The Reading Bus is the focal point of a three-year pilot project to promote literacy, initially in the St Machar area of Aberdeen. On board, storyteller Grace Banks is revealing the story children are about to film - a moral tale in Doric, called The Test. “It’s about three men who are given a test and the story is about how they react to it - it’s mainly about kindness,” Elliot explains.

He and Robert are directing their classmates, Paul and Michael, to move the tiny figures they are filming for their short animation. Their teacher, Lorna Owen, is on hand to keep the movie on schedule. “As soon as you say you’re going to make a little film similar to Wallace and Gromit, that’s them hooked,” she says.

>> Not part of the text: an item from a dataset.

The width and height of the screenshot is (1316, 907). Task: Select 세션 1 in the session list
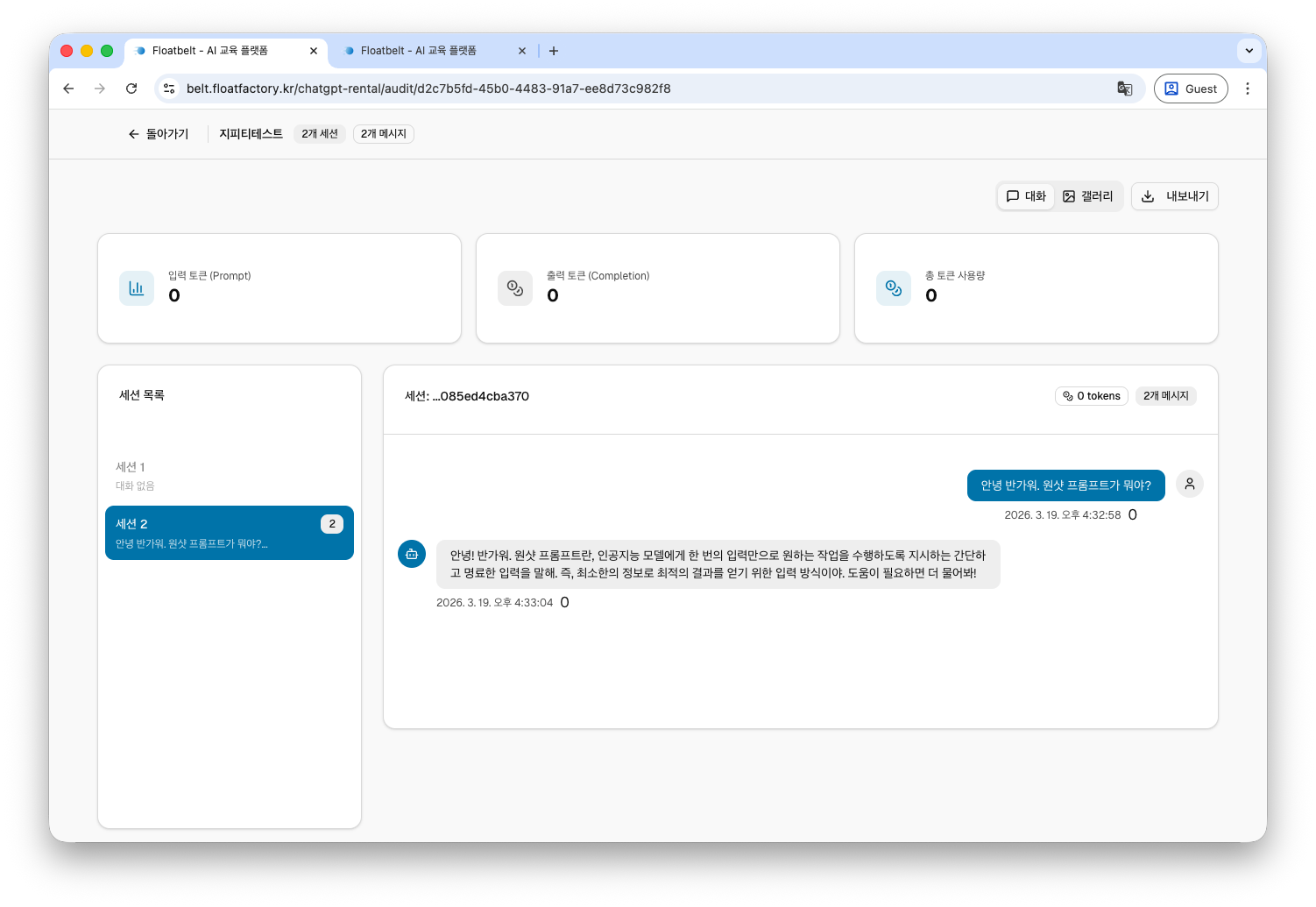(230, 476)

Robert describes how the drama unfolds on a brightly painted set, as the camera attached to their laptop records the action, ready for editing: “These are Playmobil figures, but the rats are plasticine and all you have to do is move the characters.”

“You have to make them do really small movements, otherwise the whole movie will just go really fast,” his co-director, Elliot, adds.

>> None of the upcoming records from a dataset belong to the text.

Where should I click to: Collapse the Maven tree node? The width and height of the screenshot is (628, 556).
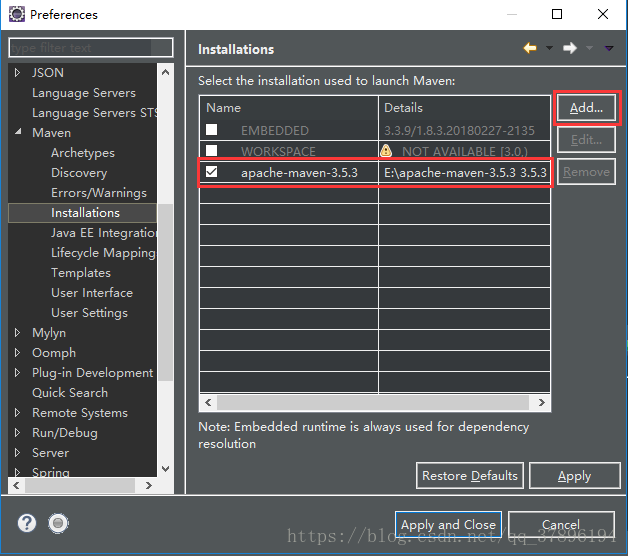pyautogui.click(x=18, y=132)
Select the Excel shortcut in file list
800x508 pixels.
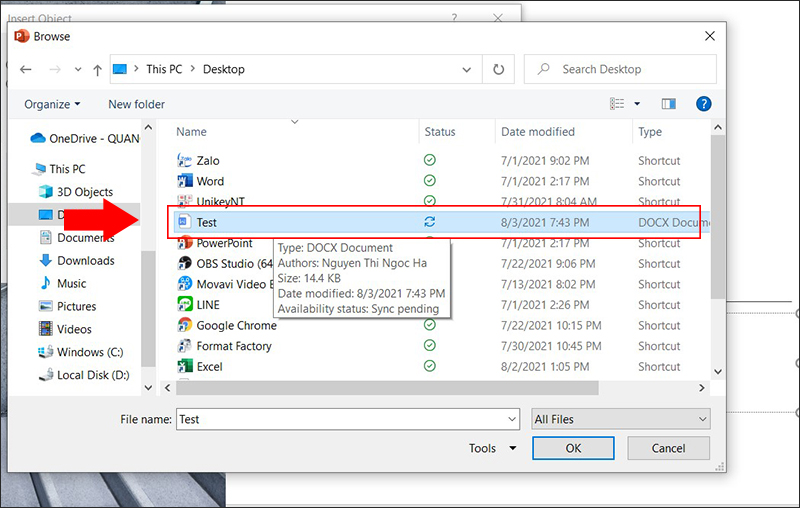click(209, 367)
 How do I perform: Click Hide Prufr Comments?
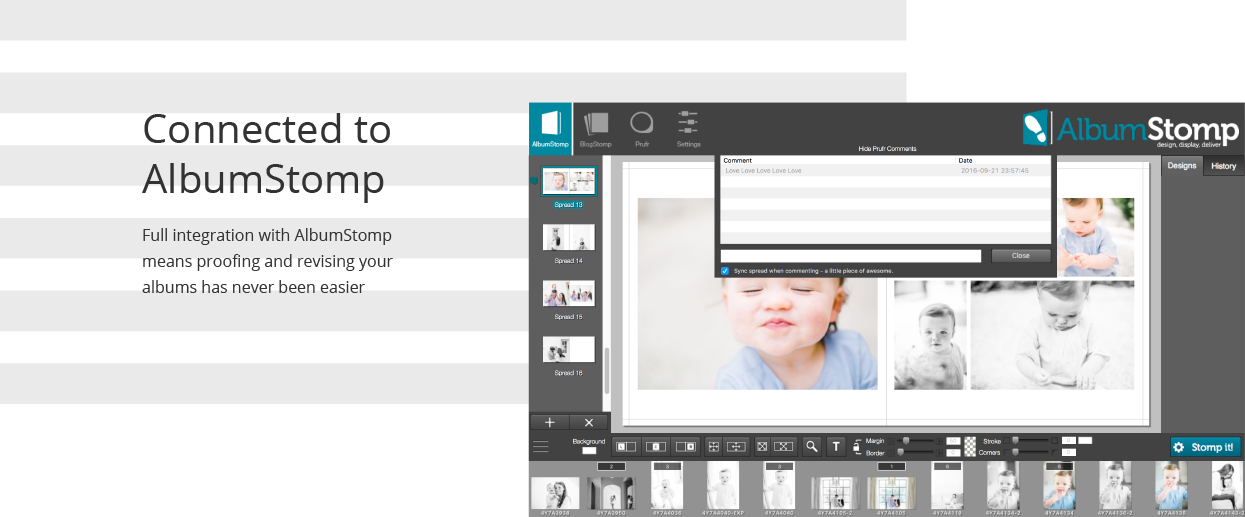pos(887,149)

They’re explaining this for nine-year-old Angharad Jones, who grasps it quickly. “I’ve done more difficult things - like trying to encourage the cat to go into his box to go to the vet,” she says earnestly.

Classroom assistant Andrea Robison did a digital camera course for animation and she’s seen this package give children more confidence with computers and more patience working alongside each other. “When they’re teaching other groups like this, it gives them a chance to show a bit of knowledge about what they’ve done,” she says.

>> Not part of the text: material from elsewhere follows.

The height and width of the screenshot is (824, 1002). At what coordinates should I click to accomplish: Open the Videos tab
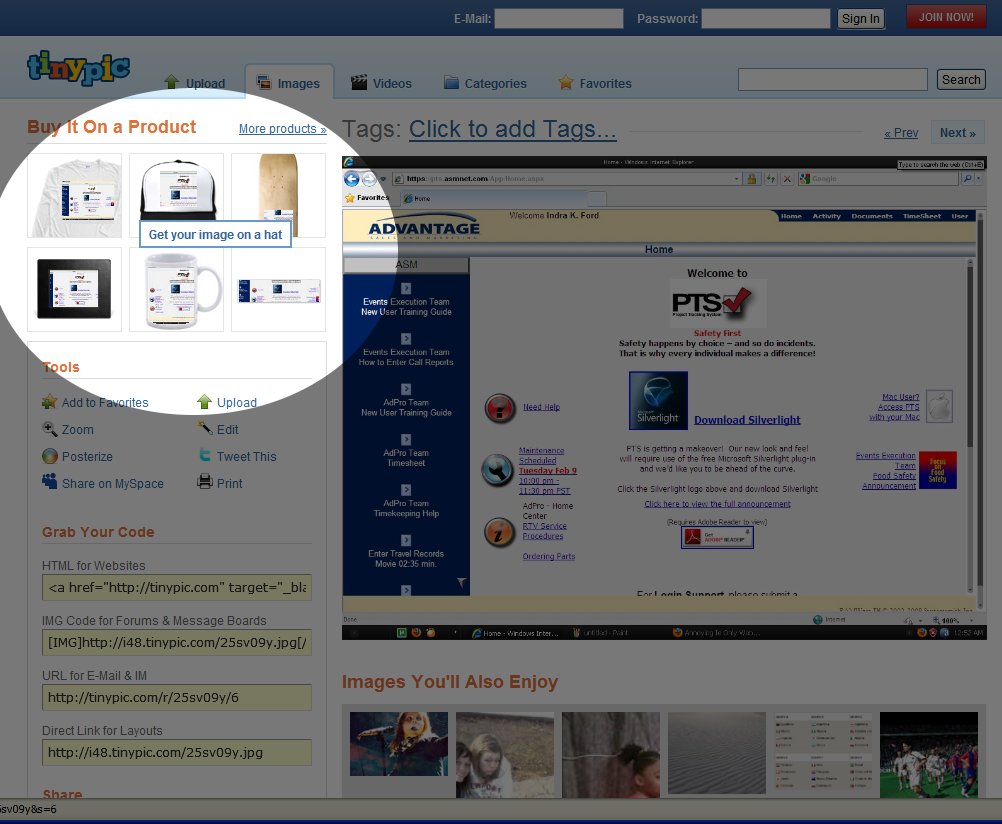pyautogui.click(x=381, y=83)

The Reading Bus plays a major part in Word for children - introducing visitors to the project’s hilarious book of Doric verse, Fit Like Yer Majesty?, and presenting a collaboration with the Natural History Centre, exploring patterns in nature.

Among Schools Festival highlights are a puppet show and stories from anti-bullying campaigner Julie Hegarty, introducing children to the underwater world of Michelle the Shell. Best-selling author Steve Augarde is reading from his new novel, Winter Wood, and pupils from Kittybrewster School give a live one-hour broadcast from the festival (www.shmu.org.uk).

Reading Bus writer in residence David Barry has been working with children from 11 schools in the St Machar community on descriptive writing. An anthology of their mysterious cliffhanger stories, Search Inside, is also launched at Word.

The co-ordinator of the Reading Bus, Jenny Watson, says the pilot is going well and about to enter its third year: “We have managed to have high-quality learning experiences on the bus, that are very much cross-curricular and fitting in with A Curriculum for Excellence.”

Back on board, Nathan Miller, 8, is relaxing after his introduction to animation. He is practising for a career in front of the camera: “Where did the general put his armies?” he asks us. “Up his sleevies,” he grins.

www.digitalblue.org.uk

Word Festival winners p18.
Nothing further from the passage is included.